◆ EXERCISE DETAILS ◆
All that is wanted is the exact text of the lines below from the one with "Task: Click the Forms" through the one with "This screenshot has height=447, width=937.", inclusive, minus any pictures.

◆ PROVIDED RECORDS ◆
--- --- ---

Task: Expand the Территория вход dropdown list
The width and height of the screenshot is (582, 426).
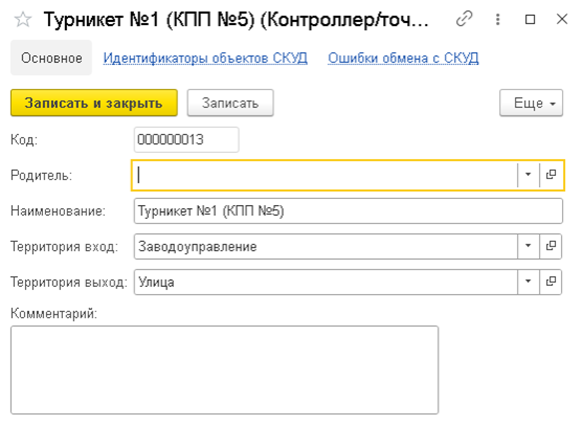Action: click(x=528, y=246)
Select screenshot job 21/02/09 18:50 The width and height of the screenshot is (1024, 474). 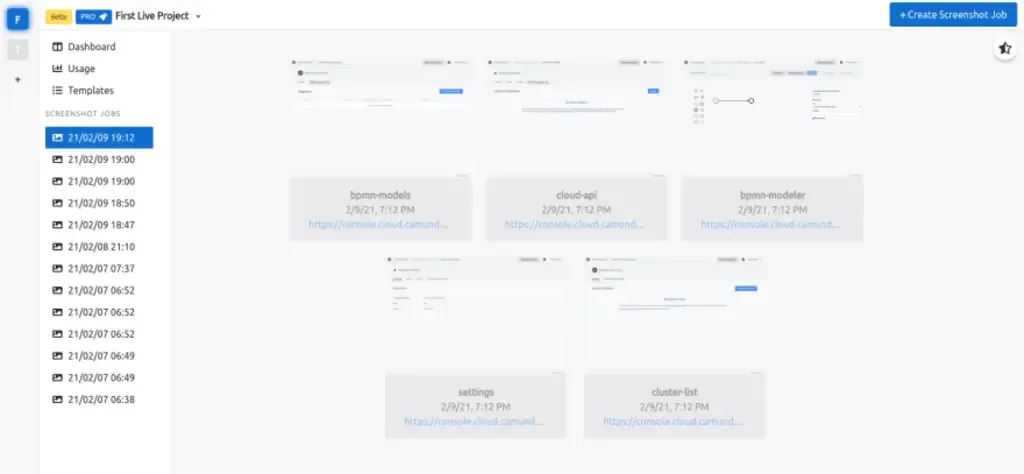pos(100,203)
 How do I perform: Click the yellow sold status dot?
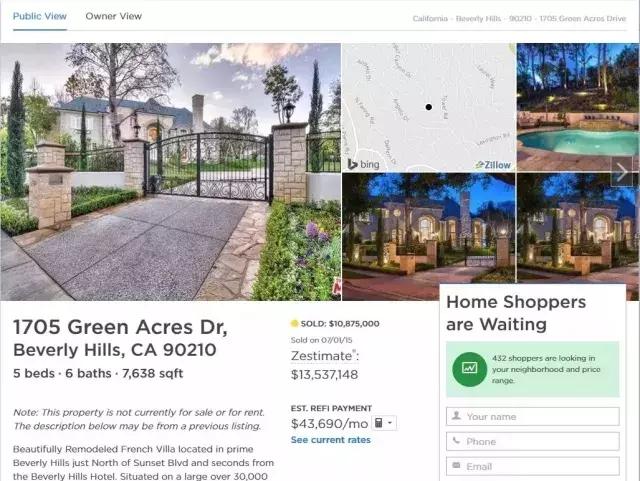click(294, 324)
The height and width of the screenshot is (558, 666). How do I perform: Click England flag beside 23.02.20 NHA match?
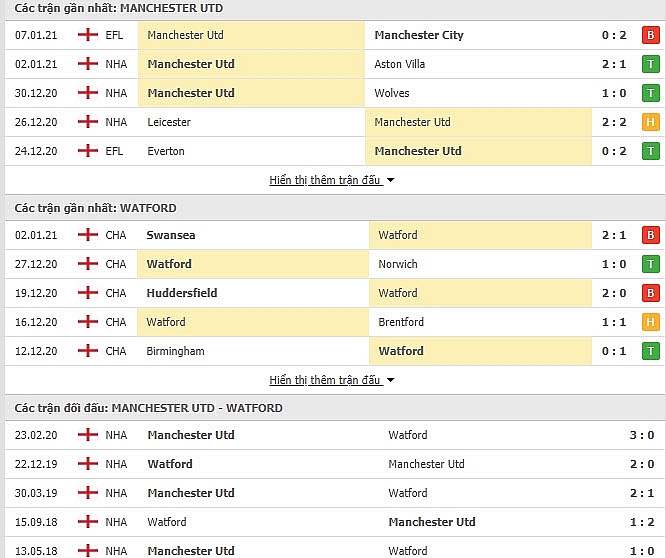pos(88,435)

--- --- ---

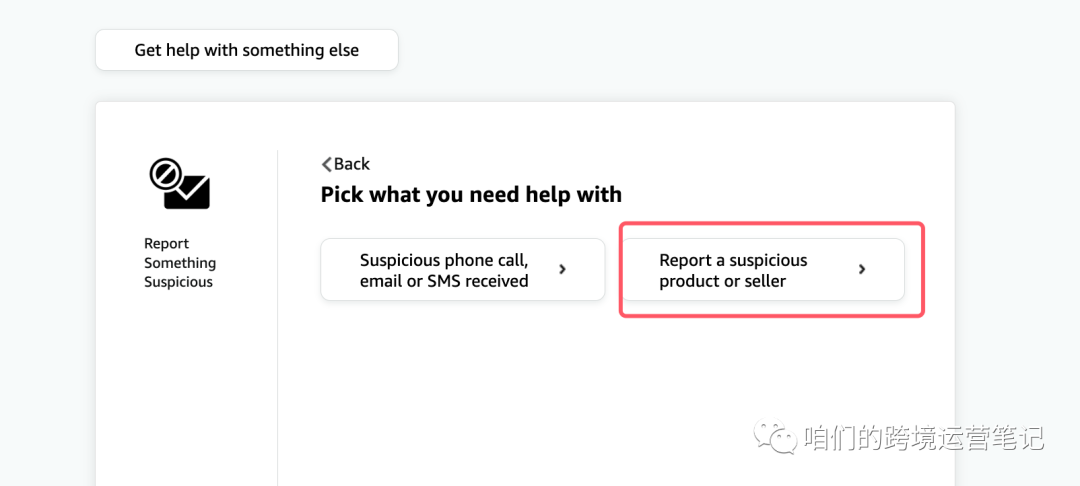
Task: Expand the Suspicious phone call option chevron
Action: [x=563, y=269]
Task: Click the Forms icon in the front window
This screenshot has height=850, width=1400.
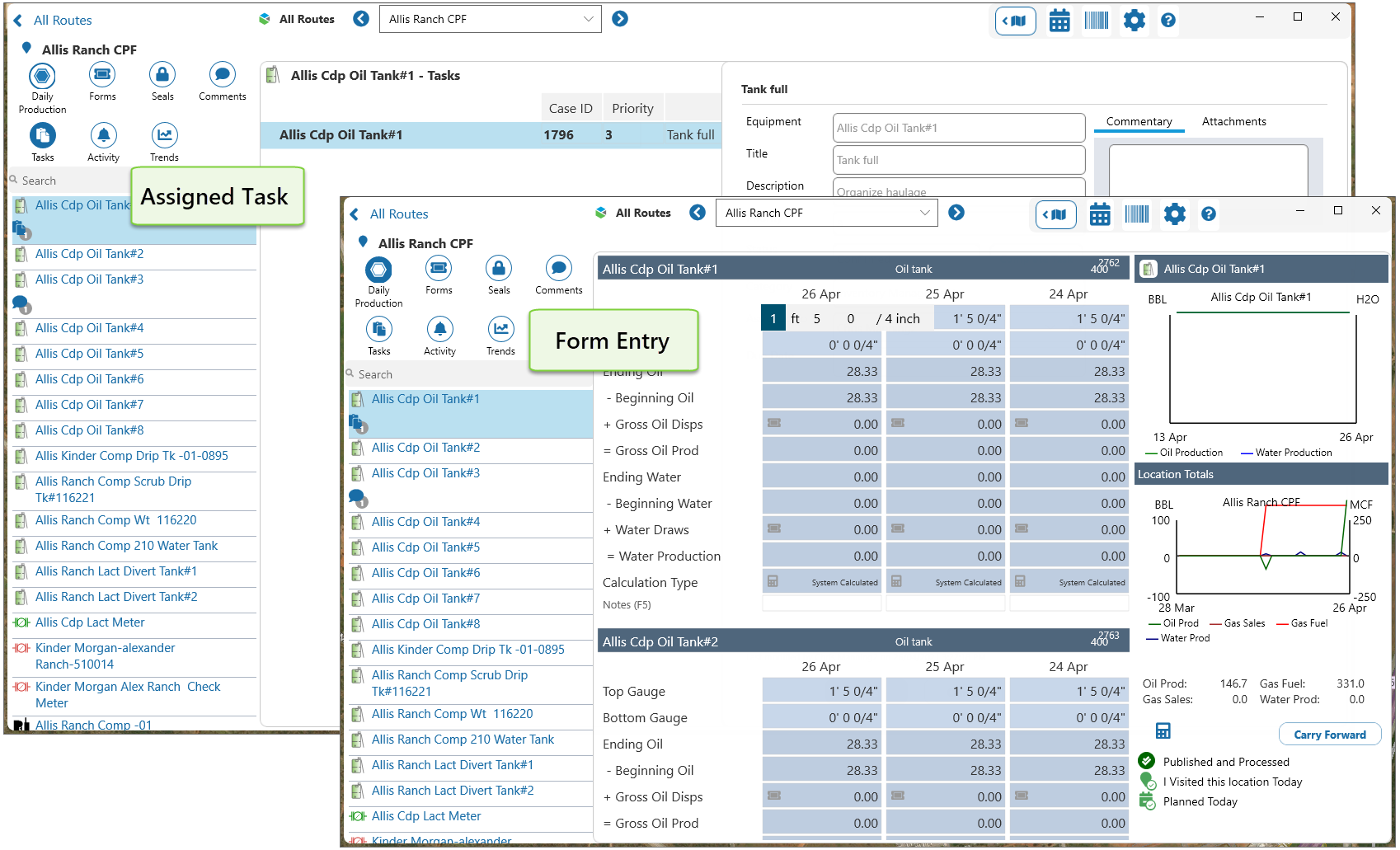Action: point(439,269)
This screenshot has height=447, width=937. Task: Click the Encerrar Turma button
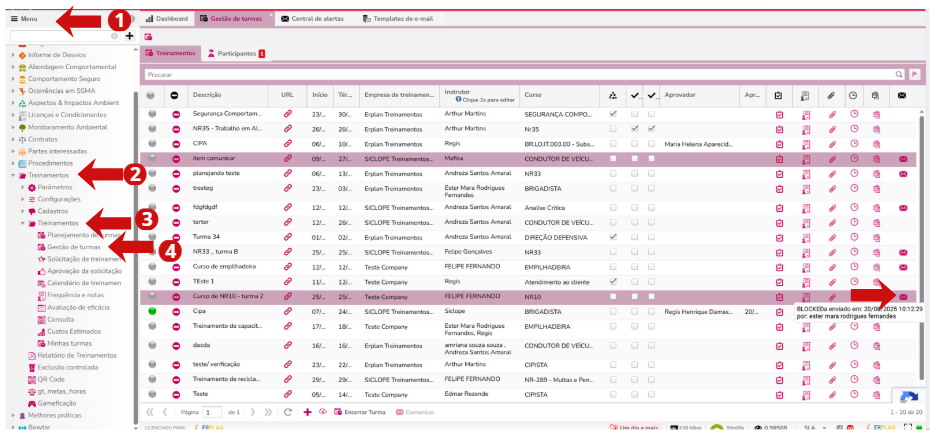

--- --- ---

◆ WRITTEN ANSWER ◆
Task: Click the Forms icon in the front window
This screenshot has height=850, width=1400.
Action: point(439,269)
This screenshot has height=447, width=937. Task: Click the Encerrar Turma button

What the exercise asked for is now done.